I'd agree, pass on those as they are only good for scrap. Back when I was a kid and long before that the city dump was in a canyon up in the hills about five miles from my house and the guys at the dump burned out cars that people had left there to scrap them. the wheels on them were pretty rough after they had had the tires burned off them.
That sounds like an insane way to get the tires off. It would seem like it would be quicker and cleaner to just use a breaker bar or machine to do it. Tire fires cause some of the blackest, thickest smoke I've scene. Plus, it got to take longer for it to burn then it would be to do it right. Sounds lazy.
Lots of weird crap goes on in the 'yard. I went into one to get a heater core for a Falcon... no problem. The yard guy took it out of the car with a fireman's axe...

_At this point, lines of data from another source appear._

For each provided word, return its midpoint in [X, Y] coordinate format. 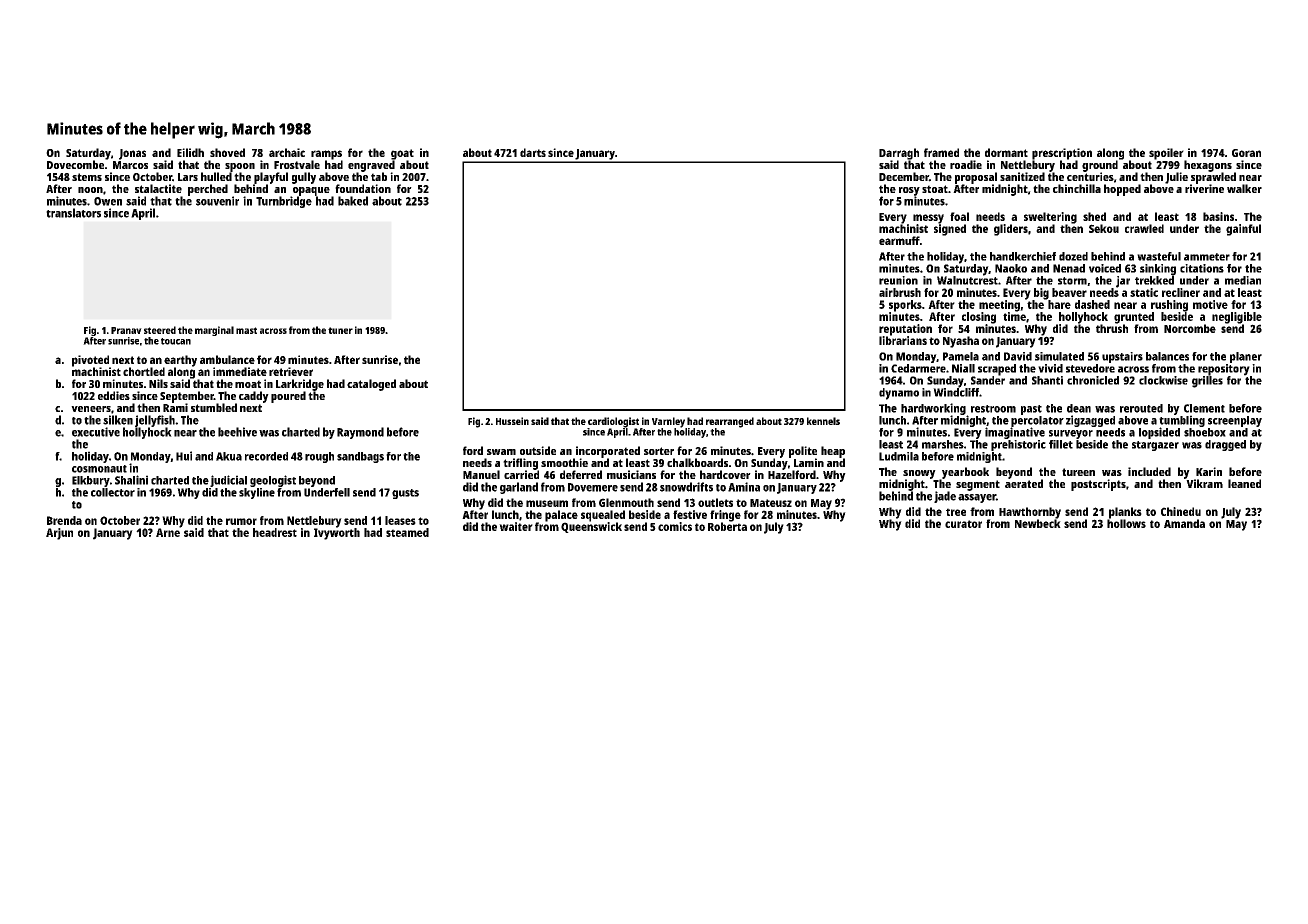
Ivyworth [337, 534]
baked [353, 201]
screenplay [1235, 421]
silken [118, 420]
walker [1244, 188]
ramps [326, 155]
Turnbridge [284, 202]
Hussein [512, 421]
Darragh [899, 154]
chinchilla [1077, 188]
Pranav [126, 330]
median [1243, 280]
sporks [905, 306]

OK, sounds pretty unanimous, me thinks I will pass. They were a screaming good deal is the only reason I inquired about them in the first place but after hearing they were subjected to no telling what degree of heat had second thoughts. THANKS guys for you input. Always impressed with how much experience and know how is on this site. And how many respond and quickly. Thanks again!!!!

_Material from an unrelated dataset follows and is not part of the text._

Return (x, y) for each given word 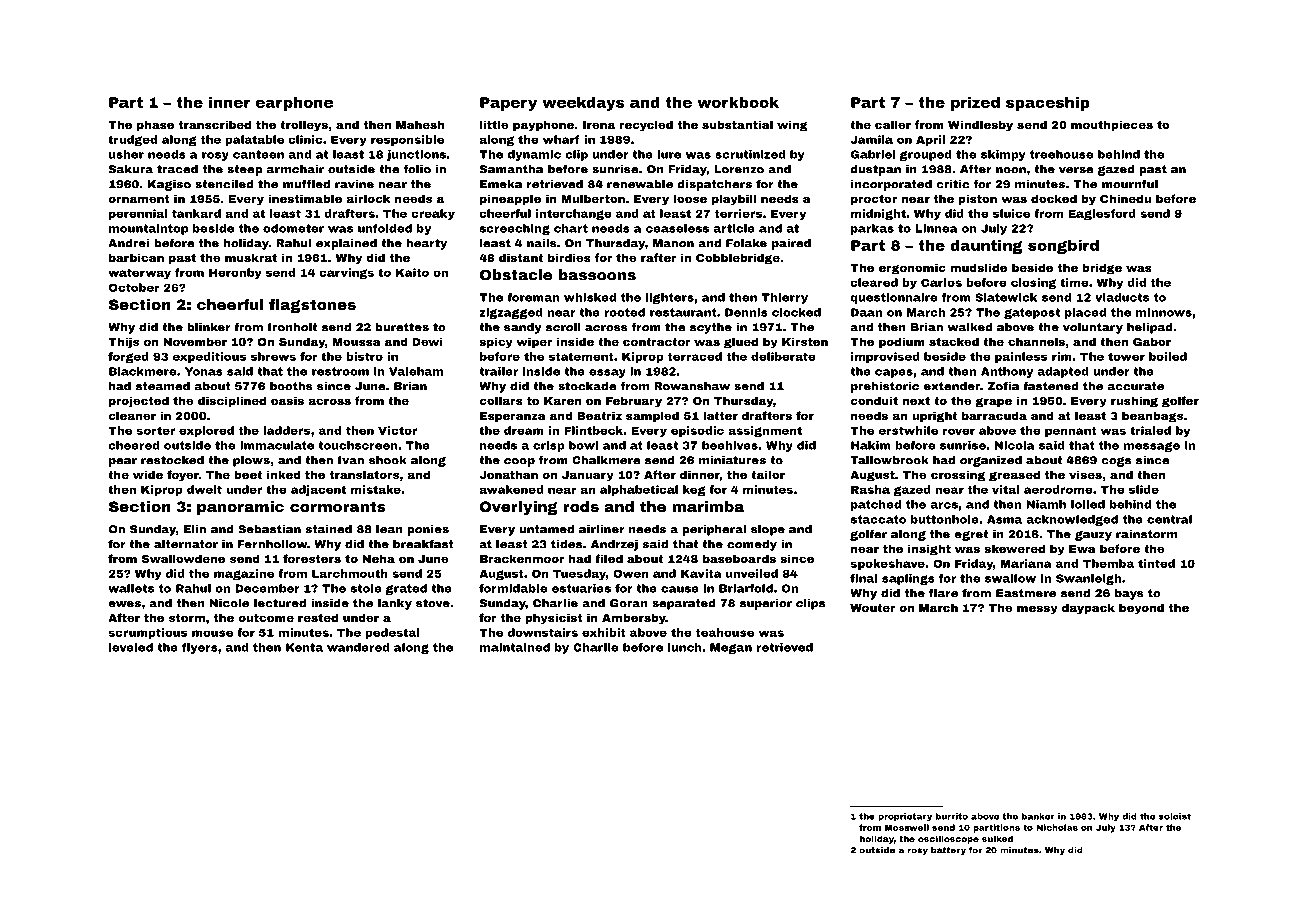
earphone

Yep scrap yard owners are a different sort of people. I went to the yard one time for a motor mount and while I was there they were busy torching the front end off of a '57 Chevy for the front suspension. they loaded it up frame stubs and all in the back of a fellas truck. Of course they did cut the core support and what was left of the rest of the stuff off first.
Good Lord. Leave em be. I worked at a yard in the 70's. We removed engines and trannys as a unit. Peel the hood back with the yart truck, wrap a chain around the engine and lift and drop till the poor thing just popped out. I'll probably smoke a turd in purgatory for those cars I wrecked.
Back in the 80's I had a "mini salvage yard" about 50 cars, turned out I was not in compliance with the local zoning laws, I was zoned rural and to have a salvage yard I would have had to be zoned Heavy Industrial, a long interesting story but most of you wouldn't care to hear it. Anyway, I had the cars crushed but they left the gas tanks, wheels and tires and I needed to dispose of those so I used the wheels with tires to burn out stumps, the wheel would be glowing red as the tire burned, those wheels make good hose racks and grinder stands at best.
Burning tires? Frankly, I'm more surprised that the local EPA clean-air-Nazis haven't shut the place down.... .
That's what I was thinking , around here , you burn a tire & you'll have 10 black suburbans w/ epa guys in haz-mat suits on your property in minutes !! dave
i heard about a forge [?] in upstate new york that put tires on rims into a hopper and light it. the burning tires melt the steel.